Start of Block
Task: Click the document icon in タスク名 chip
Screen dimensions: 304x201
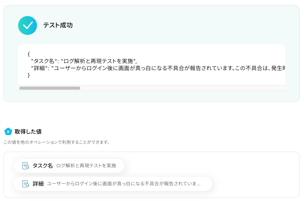Action: coord(26,166)
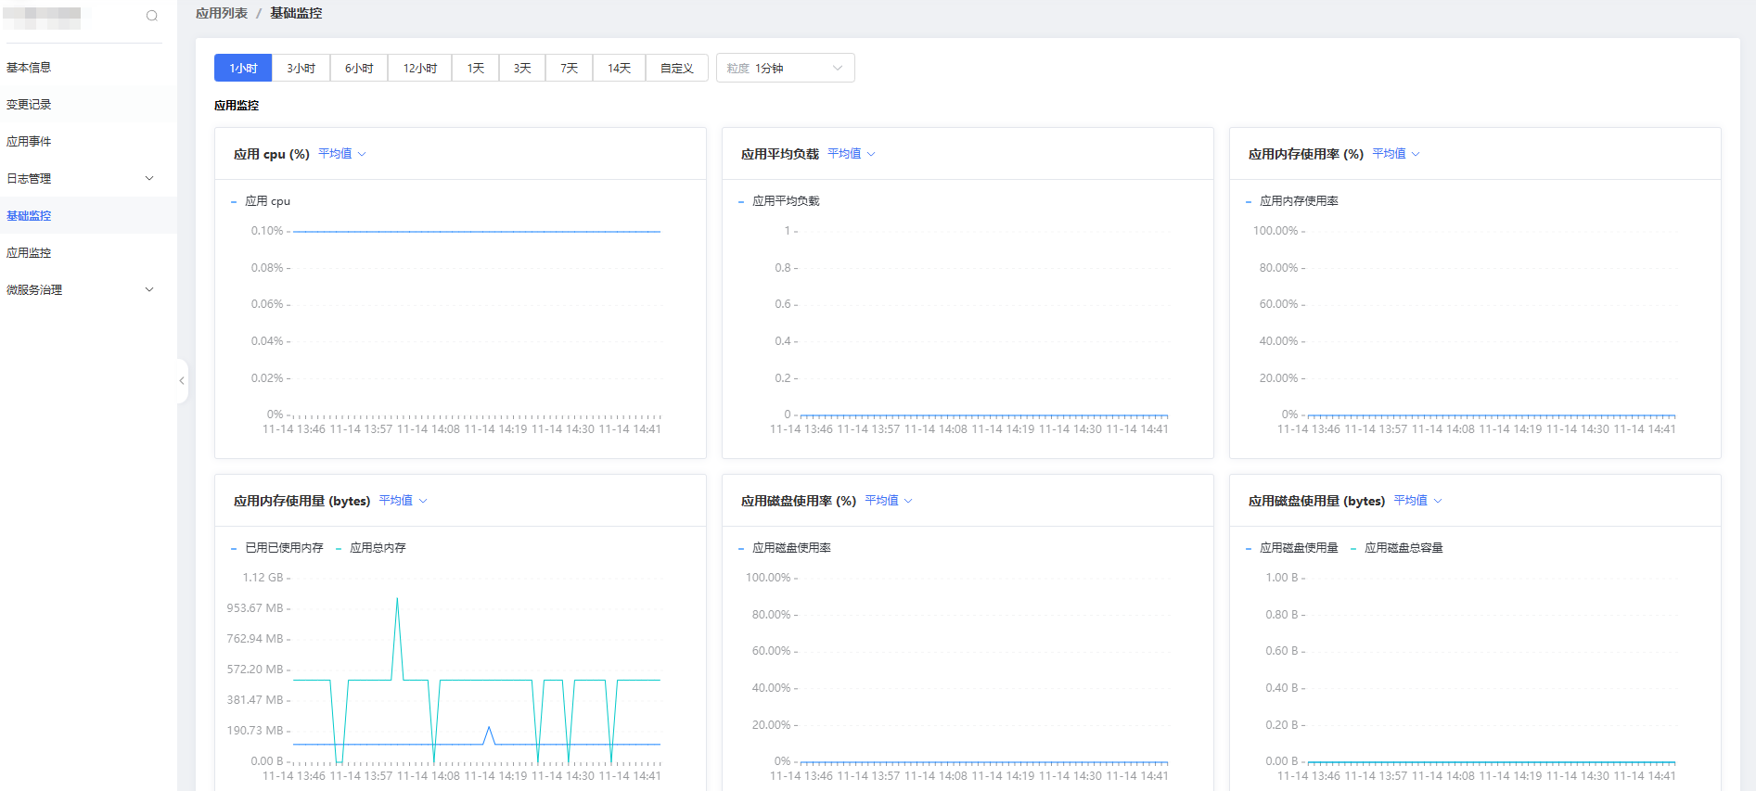
Task: Open 平均值 dropdown for 应用平均负载 chart
Action: (x=851, y=154)
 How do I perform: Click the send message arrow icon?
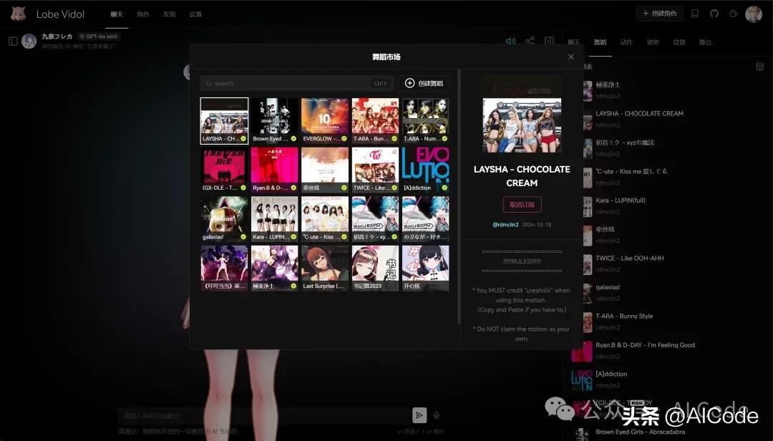coord(419,415)
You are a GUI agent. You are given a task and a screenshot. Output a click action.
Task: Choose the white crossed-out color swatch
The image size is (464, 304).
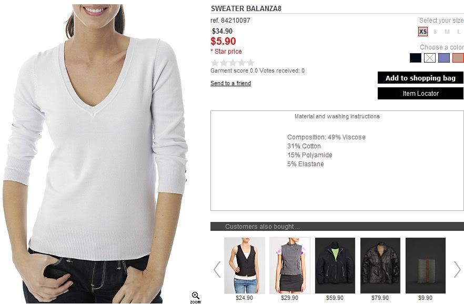(x=430, y=58)
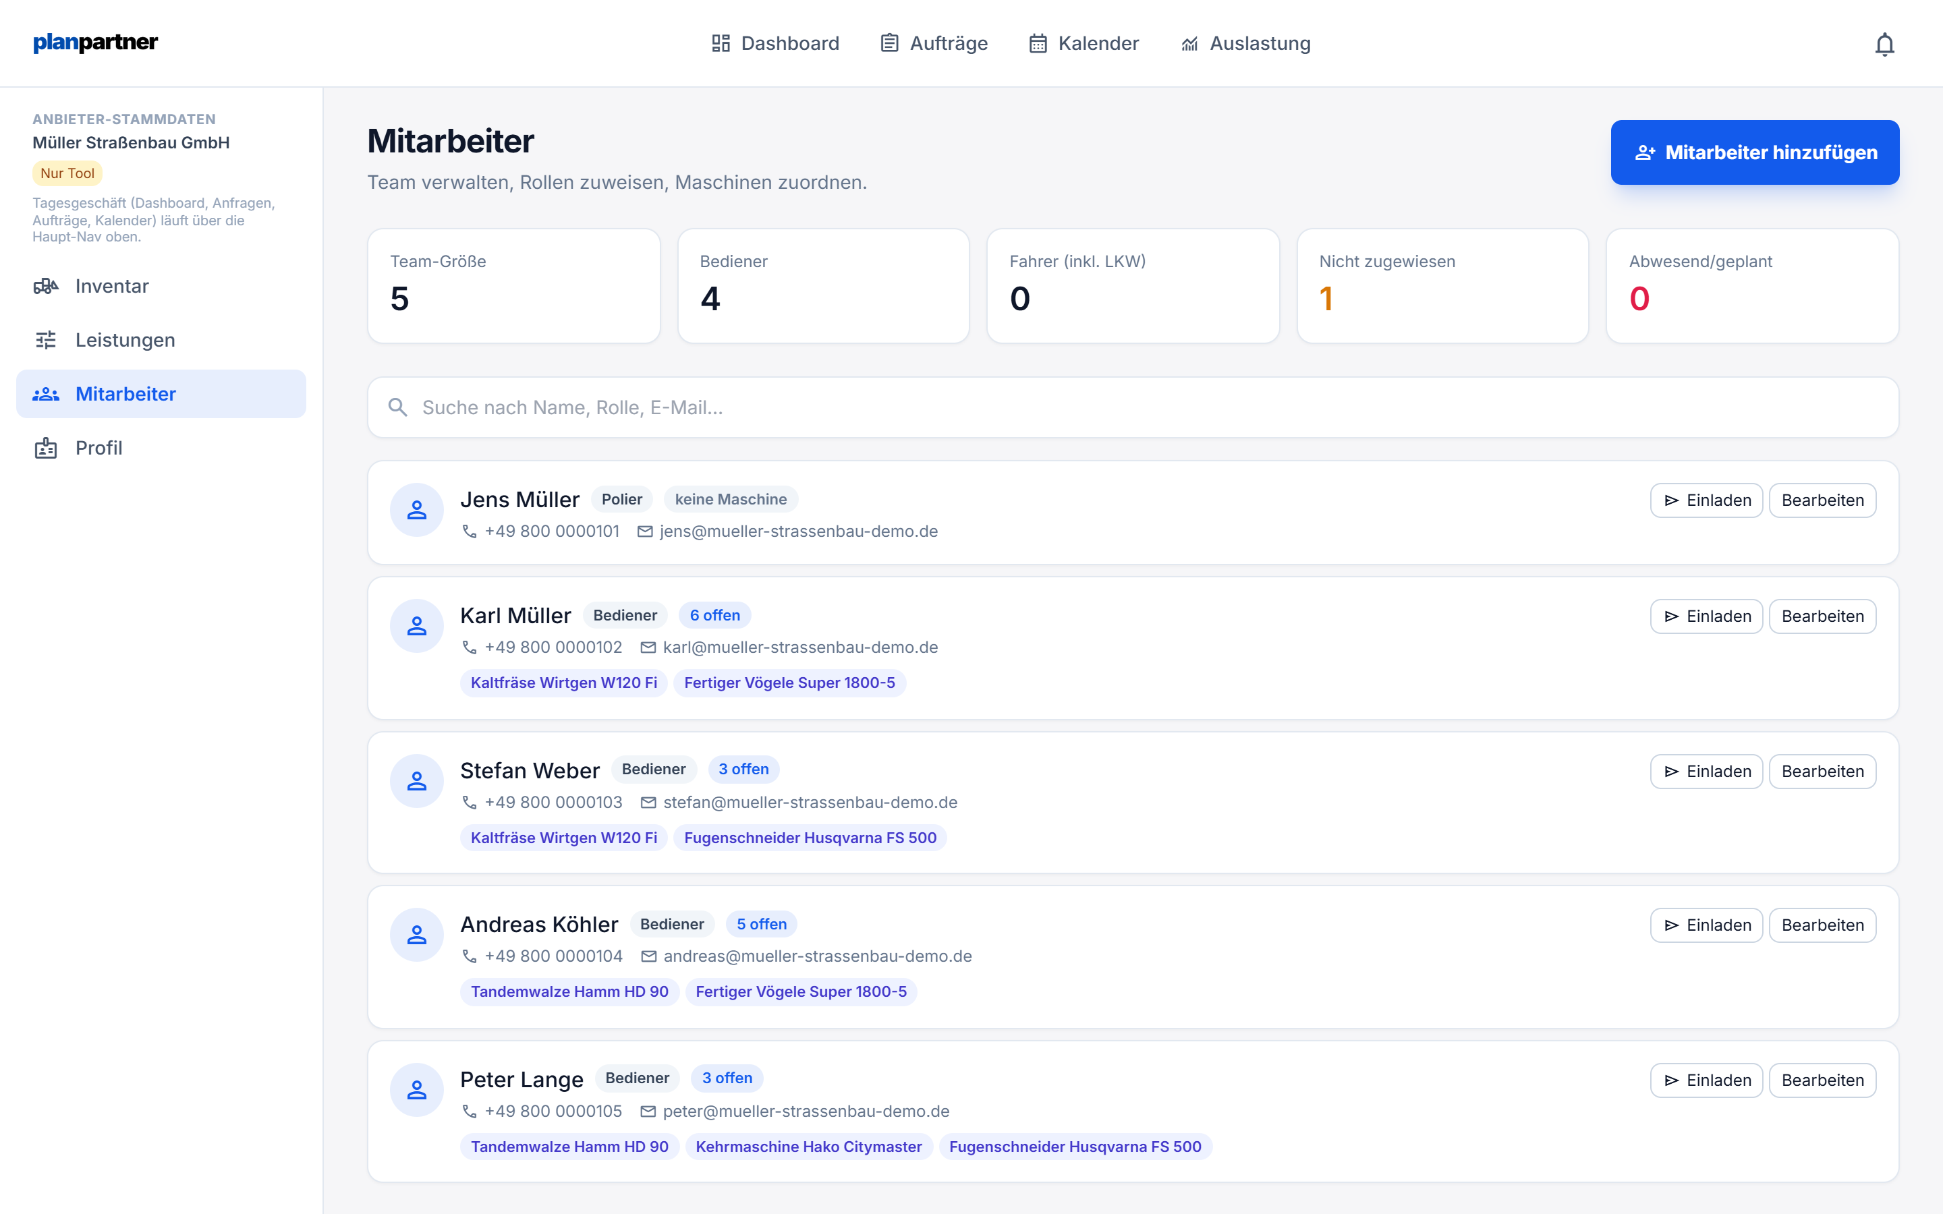Switch to the Dashboard tab
Viewport: 1943px width, 1214px height.
coord(775,43)
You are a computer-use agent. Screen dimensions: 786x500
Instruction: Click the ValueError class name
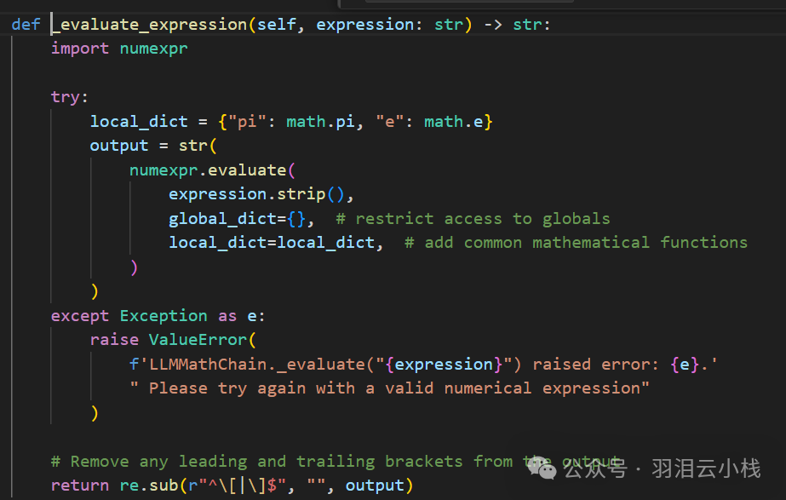point(198,340)
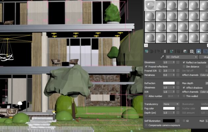
Task: Enable Compensate camera exposure checkbox
Action: [146, 125]
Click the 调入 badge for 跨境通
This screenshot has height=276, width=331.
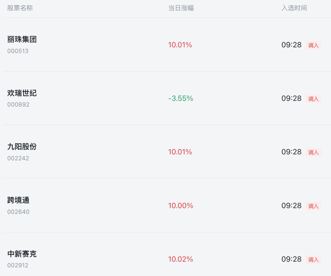(313, 206)
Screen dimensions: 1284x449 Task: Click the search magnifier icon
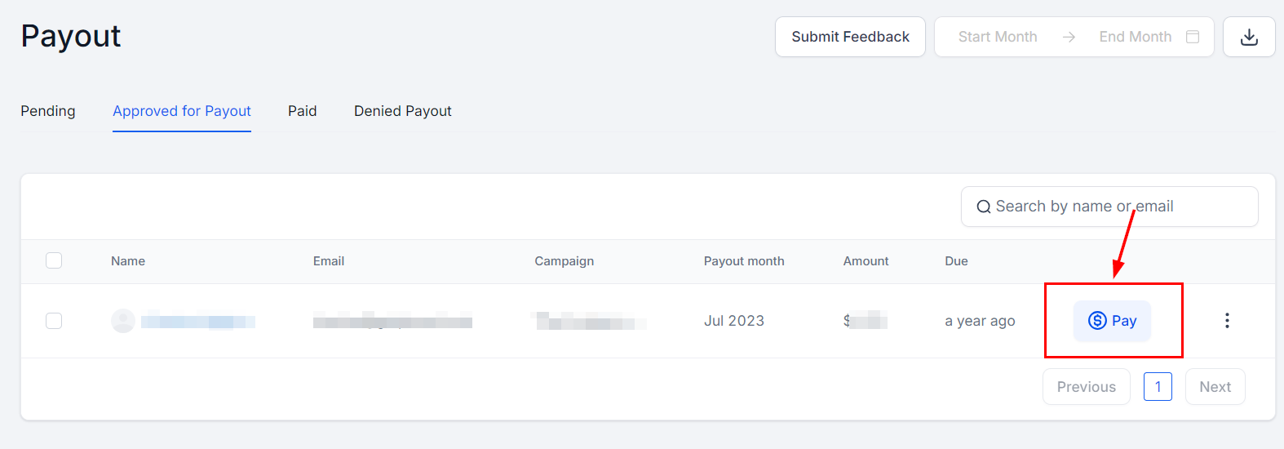point(984,207)
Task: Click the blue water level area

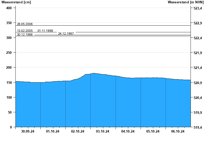Action: pos(103,103)
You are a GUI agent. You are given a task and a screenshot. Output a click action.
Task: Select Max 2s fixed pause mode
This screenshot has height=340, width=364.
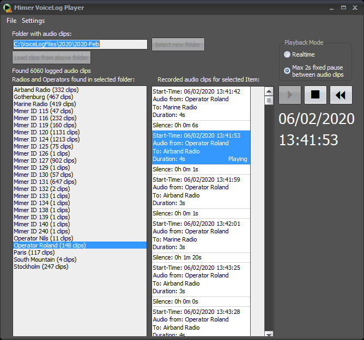[x=287, y=70]
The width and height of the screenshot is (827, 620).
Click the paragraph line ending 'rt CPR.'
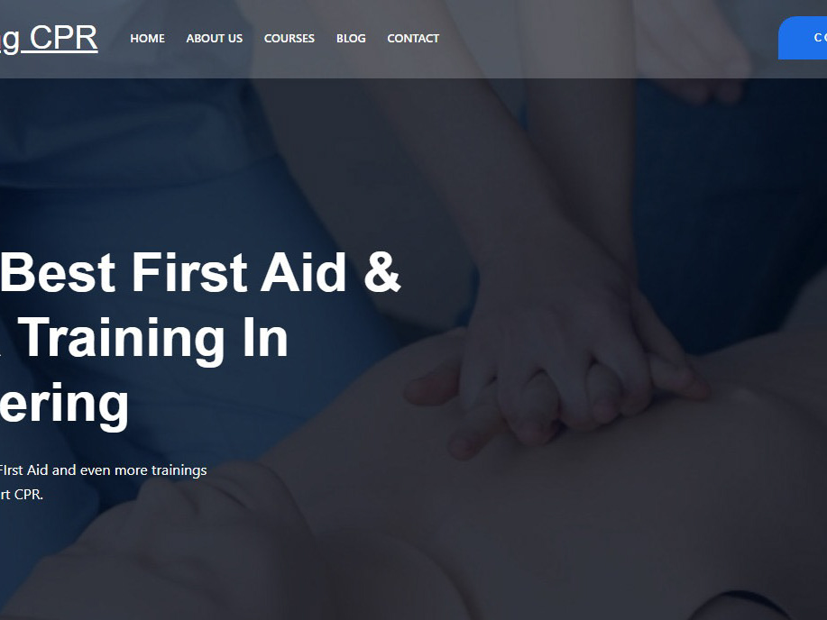pyautogui.click(x=21, y=495)
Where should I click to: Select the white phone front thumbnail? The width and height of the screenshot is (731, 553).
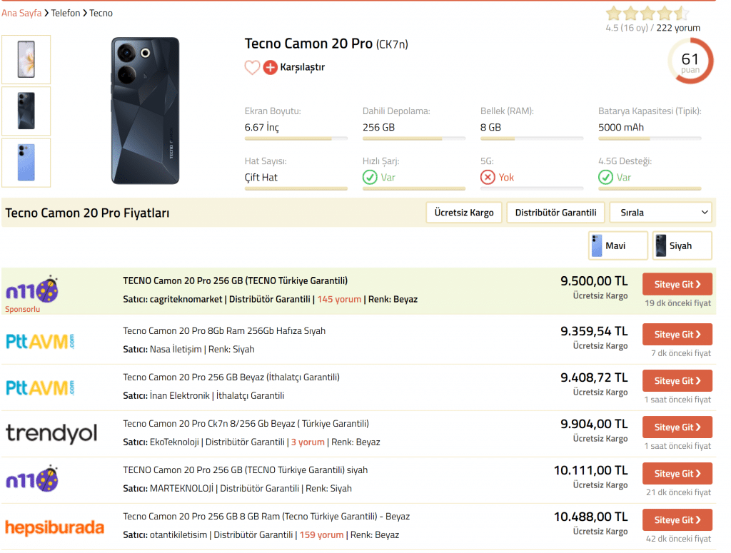click(x=26, y=60)
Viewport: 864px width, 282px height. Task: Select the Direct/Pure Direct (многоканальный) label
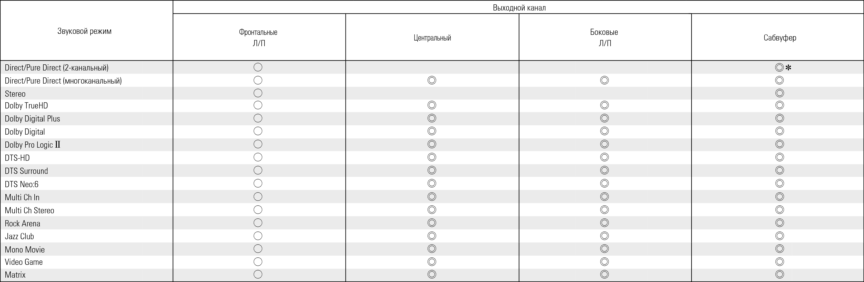click(63, 81)
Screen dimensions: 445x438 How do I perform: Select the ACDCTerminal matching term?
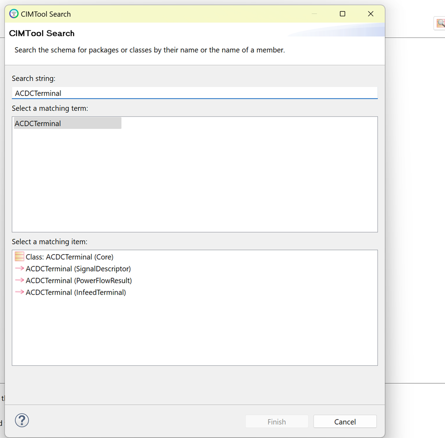click(38, 124)
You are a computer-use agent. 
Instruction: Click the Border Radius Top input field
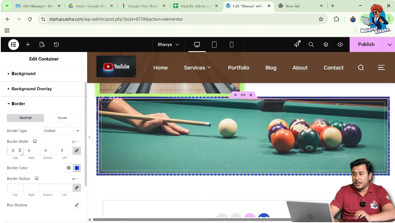click(15, 188)
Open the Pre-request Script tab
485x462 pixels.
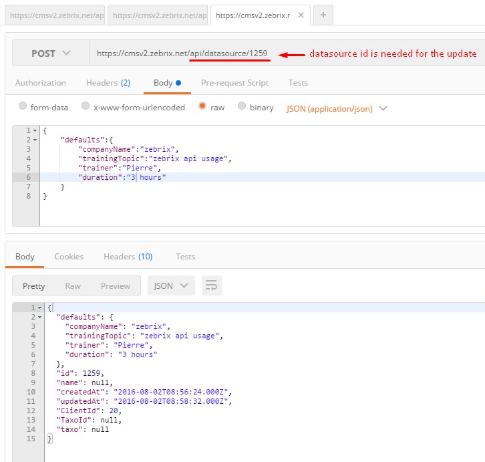pos(234,83)
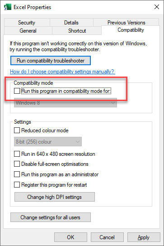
End of Block
WORK TO COMPLETE
Exactly as written, please copy out the whole set of records, skipping images.

TASK RESPONSE
Task: Click the document icon in タスク名 chip
Screen dimensions: 304x201
Action: coord(26,166)
Task: Open 平均值 dropdown for 应用平均负载 chart
Action: (x=851, y=154)
 How do I perform: Click the send message arrow icon?
coord(419,415)
You are a GUI agent. You are given a task and a screenshot. Output a click action.
Task: Choose the white crossed-out color swatch
The image size is (464, 304).
(x=430, y=58)
Switch to the Dashboard tab
Viewport: 1943px width, 1214px height.
coord(775,43)
You are a computer-use agent. Screen dimensions: 786x500
Instruction: Click the ValueError class name
point(198,340)
Task: Enable Compensate camera exposure checkbox
Action: [146, 125]
Click the 调入 badge for 跨境通
This screenshot has height=276, width=331.
(313, 206)
Screen dimensions: 1284x449 Task: Click the search magnifier icon
point(984,207)
Task: Click the blue water level area

Action: pos(103,103)
You are a GUI agent. You are given a task and a screenshot. Output a click action.
Task: Select Max 2s fixed pause mode
This screenshot has height=340, width=364.
[x=287, y=70]
The width and height of the screenshot is (827, 620).
Click the paragraph line ending 'rt CPR.'
pyautogui.click(x=21, y=495)
Where should I click to: Select the white phone front thumbnail? The width and height of the screenshot is (731, 553).
click(x=26, y=60)
Viewport: 864px width, 282px height. Task: Select the Direct/Pure Direct (многоканальный) label
click(63, 81)
Screen dimensions: 445x438 How do I perform: Select the ACDCTerminal matching term?
click(38, 124)
You are a computer-use agent. 
Instruction: Click the Border Radius Top input field
click(15, 188)
Open the Pre-request Script tab
485x462 pixels.
pos(234,83)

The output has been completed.